Up men to your posts! Don’t forget today that you are from old Virginia…

before the bulk of them were systemically slaughtered by the union army…like ducks in a barrel, one northern soldier allegedly said.

The American Civil War (1861-1865) was a watershed in our history.  Brother to brother, armed against the other for what they all believed to be true.

When the south took up arms against the north, they truly felt they were in the right, protecting their way of life as they’ve lived and known it, slavery being a huge part of that way.

Their forefathers, George Washington, James Madison and Thomas Jefferson who lived, died and is buried in their very own town of Charlottesville, all had slaves.

When the south surrendered to Lt.
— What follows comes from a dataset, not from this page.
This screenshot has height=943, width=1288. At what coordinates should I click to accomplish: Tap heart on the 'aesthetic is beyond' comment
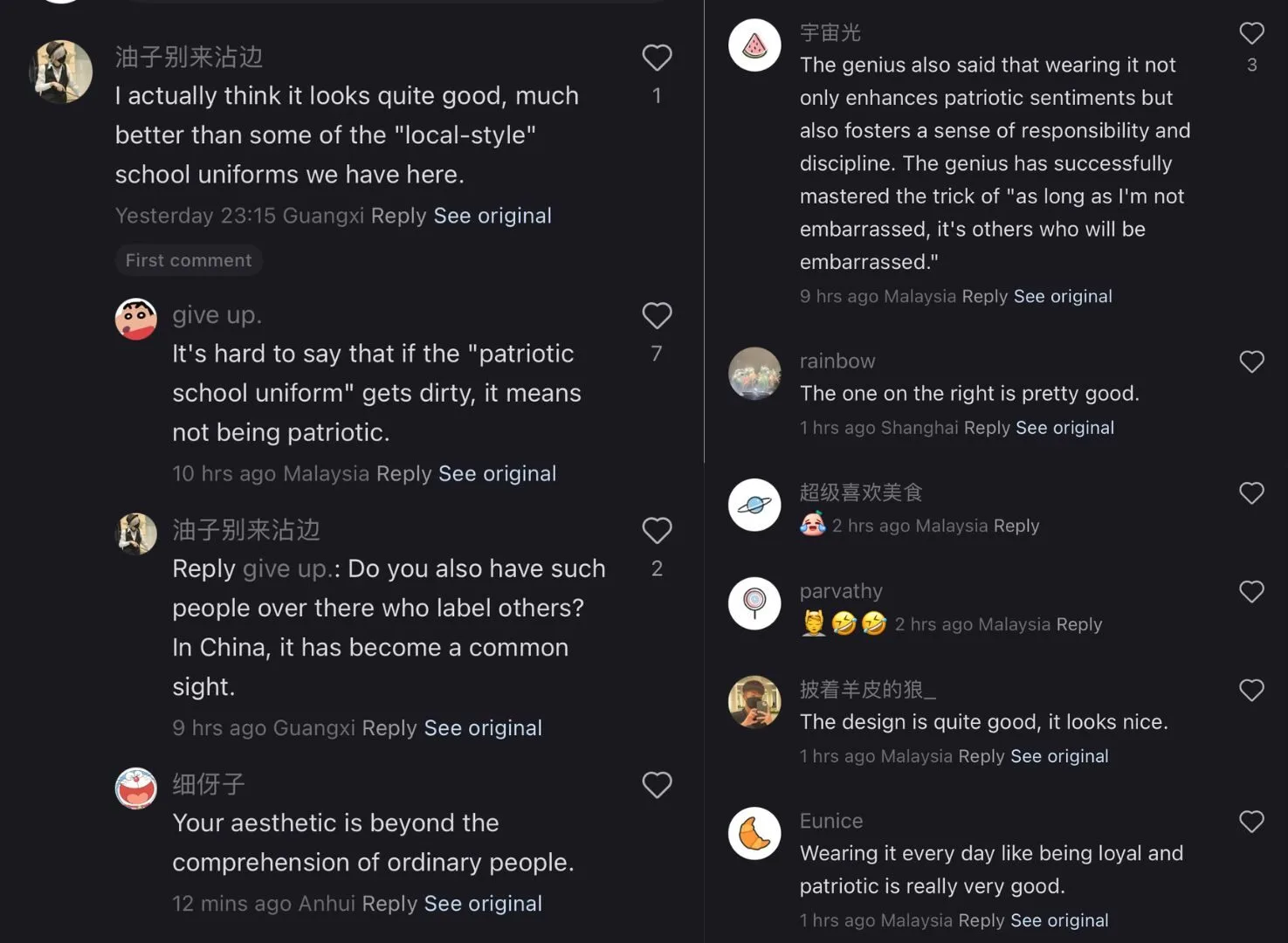[x=657, y=785]
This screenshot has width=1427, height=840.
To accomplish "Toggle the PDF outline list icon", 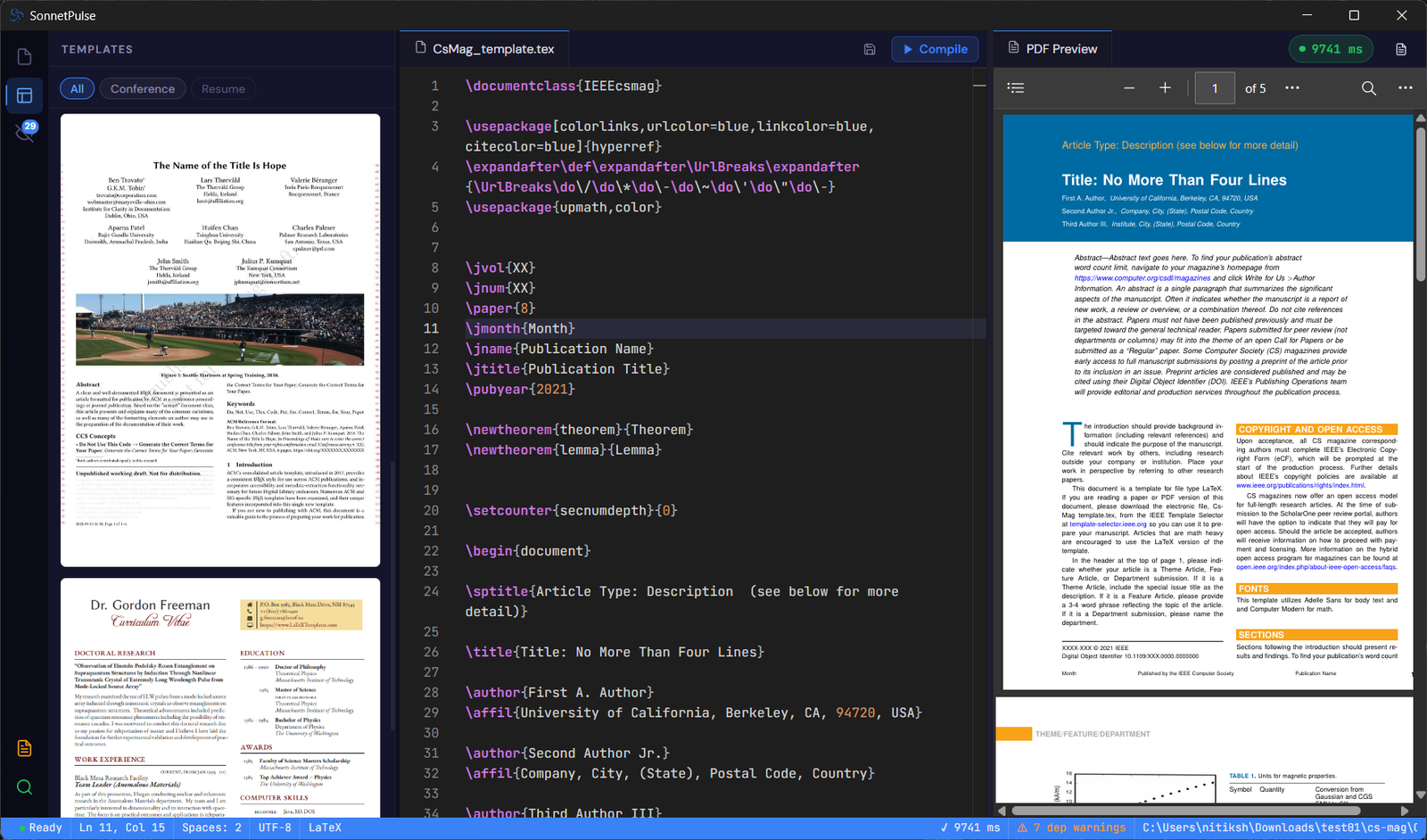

General Ulysses S. Grant at Appomattox on April 9, 1865,  it was only because their noble leader, General Robert E. Lee, who already lost half his army to starvation and disease, couldn’t bear to see the remainder of it suffer any longer…these brave, young men who loved the verdant lands of Virginia, with a passion only a vintage southerner would understand.

When Abraham Lincoln offered Lee, to head the entire Union Army, Lee humbly said no, because he could never take up arms against his beloved state.

Jefferson Davis from Mississippi, left Congress to be the leader of The Confederacy, because he too couldn’t turn his back on the land he so loved.

The protest in Virginia that’s left one person dead, is all about southern pride.  The statues of southern Civil War icons being arbitrarily pulled down…Davis’s in Texas, Lee’s, in New Orleans, in my humble opinion, should have been left alone.

Davis, Lee, even Jackson, were heroes of their time only doing what they believed to be right.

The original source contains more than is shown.